In response to the financial deterioration caused by soaring bad debts, American credit card giant Capital plans to acquire credit card lending company Discover.
Recently, media revealed that two American credit card giants, Capital One and Discover Financial, are about to merge. Capital One is willing to acquire Discover with a market value of approximately $28 billion by offering a stock premium, without involving cash payments, aiming to gain control and quickly achieving integration between the two companies. This transaction may become the largest M&A transaction in the industry since the 2008 financial crisis and is considered a signal of a rebound in the US M&A market in 2024. However, there is still uncertainty about the negotiation progress, and approval from regulatory institutions is further required.
Last March, with the collapse of Silicon Valley Bank, Capital One and several other banks faced considerable pressure. According to public data, the bad debt rate of the two companies has risen significantly in the past two years, reaching the highest level since the COVID-19 epidemic. This trend has intensified the market's concern about the deterioration of the financial situation of American consumers. Goldman Sachs research shows that Discover's net income bad debt ratio (NCO) has surged from 2.81% to 5.23%, and overdue loans and high net income bad debt ratios may lead to a deterioration of the balance sheet. In this context, merging has become a preferred solution. By integrating resources, optimizing operations, and reducing costs, the two companies can improve their financial situation and market position.
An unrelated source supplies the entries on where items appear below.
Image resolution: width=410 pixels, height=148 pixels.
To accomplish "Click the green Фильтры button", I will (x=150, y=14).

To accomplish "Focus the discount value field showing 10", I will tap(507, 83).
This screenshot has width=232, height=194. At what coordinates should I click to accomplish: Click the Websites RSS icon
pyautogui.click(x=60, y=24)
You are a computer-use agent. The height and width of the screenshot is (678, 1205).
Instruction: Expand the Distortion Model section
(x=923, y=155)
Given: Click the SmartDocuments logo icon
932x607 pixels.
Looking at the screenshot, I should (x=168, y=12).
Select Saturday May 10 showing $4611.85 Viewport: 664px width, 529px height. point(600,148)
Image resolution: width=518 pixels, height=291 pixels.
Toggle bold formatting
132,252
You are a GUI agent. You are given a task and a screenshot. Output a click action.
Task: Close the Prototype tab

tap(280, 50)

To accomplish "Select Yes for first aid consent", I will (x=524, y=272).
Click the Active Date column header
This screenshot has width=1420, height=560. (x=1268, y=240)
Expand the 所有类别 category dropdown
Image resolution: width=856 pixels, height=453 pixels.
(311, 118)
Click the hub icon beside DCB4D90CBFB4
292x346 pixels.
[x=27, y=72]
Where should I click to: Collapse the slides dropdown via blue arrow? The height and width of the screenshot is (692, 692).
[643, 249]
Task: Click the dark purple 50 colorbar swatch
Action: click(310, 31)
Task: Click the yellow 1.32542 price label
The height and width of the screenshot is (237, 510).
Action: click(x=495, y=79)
In 2023, under the sluggish macro context, coupled with high interest rates, global M&A transactions has cooled down. In 2024, however, with the increasing confidence of CEOs in completing transactions, large-scale M&A transactions have rebounded. This potential merger may be a model of a "strong alliance" in the credit card market, which could bring financial stability to the two companies, enhance their competitiveness, and further change the landscape of the US credit card industry.